Speaker
Description
The investigation on hot-dense QCD medium in ultra-relativistic collisions is non-trivial. It is believed that asymptotically free quark-gluon plasma came into existence after a few microseconds of the "Big bang" when energy and matter densities were enormously high. The essential characteristic of the strongly interacting quarks-gluons plasma phase is collective behavior. Observations in various heavy-ion collisions at RHIC and LHC energies have exhibited such demeanor. The other observations, like strangeness enhancement, also support the existence of quark-gluon plasma in heavy-ion collisions. In comparison, the sight of QGP in $p+p$ collisions is ignored so far due to the lack of particle number density in $p+p$ collisions. Thus over the decades, the $p+p$ collision system served as a baseline for heavy-ion collisions and helped reveal the unconventional behavior of the heavy-ion collisions. In contrast to that, recently, collective behavior and strangeness enhancement have been observed in $p+p$ collisions at the LHC energies.

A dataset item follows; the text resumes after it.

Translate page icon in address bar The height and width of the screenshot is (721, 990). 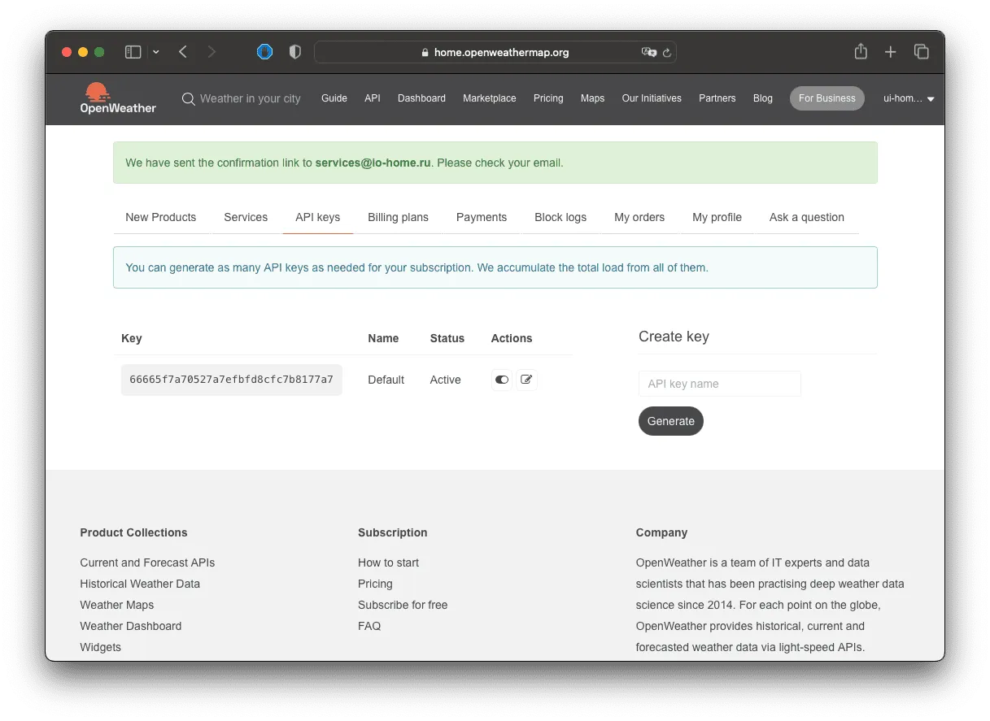(x=648, y=52)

These observations suggest that the existence of a QGP-like medium in small systems cannot be ruled out completely if collision energy is large enough. Inspired by these observations, we attempt to investigate the existence of a QGP-like medium in $p+p$ collisions through charmonia suppression at $\sqrt{s} = $ 5.02, 7, and 13 TeV collisions energies. We employ 1+1D second-order viscous hydrodynamics to obtain the temperature cooling law for the QGP medium evolution. Further, we use the Unified Model of Quarkonia Suppression (UMQS) to explain the experimental data available corresponding to normalized charmonium yield $\left(\frac{dN_{J/\psi}/d\eta}{< dN_{J/\psi}/d\eta>}\right)$ with respect to the normalized charged-particle multiplicity $\left(\frac{dN_{ch}/d\eta}{< dN_{ch}/d\eta>}\right)$. Our UMQS model contains possible QGP effects such as color screening, collisional damping, and gluonic dissociation; these effects reduce the quarkonia yield in ultrarelativistic collisions. The regeneration of charmonia is also considered in this model through detailed balanced to counter the suppression effects. Our model explains the charmonia normalized data with a reasonably good agreement, while PYTHIA and other models deviate at high net charged particle multiplicity ends. Our theoretical study supports the idea of the existence of a QGP-like medium in $p+p$ collisions.